Document segment:
━━━━

# The new bmw m4 gts



## WHIZZER (Oct 25, 2005)

◾Fastest series-production BMW road car ever
◾0-62mph in 3.8 seconds, yet still offers 34mpg on Combined Cycle
◾World debut of BMW organic LED lighting technology
◾Limited production run of 700 cars, with 30 coming to the UK
◾On sale in March, 2016 and priced at £120,770 OTR








Ultra-desirable, lightweight performance models have always been part of the BMW philosophy. These limited-edition M-badged cars always deliver the ultimate in sports-oriented design, power with efficiency and precise driving dynamics. Today, that family lineage welcomes its latest member - the all-new BMW M4 GTS.

Quite simply, it is the fastest production road car the brand has ever offered to customers. Developed and tested extensively at the Nürburgring Nordschleife, it has recorded a lap time of 7mins 28 secs - almost 30 seconds quicker than a standard M4.

Unique exterior design elements demonstrate the performance credentials of the car, and include the world premiere of BMW's Organic Light with LED (OLED) lighting technology on a series-production model. Inside, the rear bench has been completely removed to save weight, leaving two carbon-fibre sports seats.








Under the bonnet is an enhanced version of the 3.0-litre six-cylinder twin-turbo petrol engine, tuned to deliver 500hp. The result is a car which accelerates from zero to 62mph in only 3.8 seconds, and has a top speed limited to 190mph.

With its intelligent lightweight design, the new BMW M4 GTS has a kerb weight of only 1,510kg. It has been engineered to provide a truly authentic motorsport-derived driving experience, agile and potent in every way. With precision handling and unprecedented levels of feedback, it is focused on track use, but meets all global regulations for use on public roads.

The car's one-year production run will see just 700 examples built worldwide, with UK sales of 30 units. That equates to four per cent of the total, making Britain the fourth-largest market.

━━━━

Recorded data:

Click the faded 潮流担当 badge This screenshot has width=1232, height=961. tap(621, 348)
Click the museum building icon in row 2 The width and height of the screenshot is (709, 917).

━━━━

In the article on the BMW M4 GTS, what lap time did the car record at the Nürburgring Nordschleife? You can set the listing aside; it plays no part here.

Worked solution: 7 minutes 28 seconds.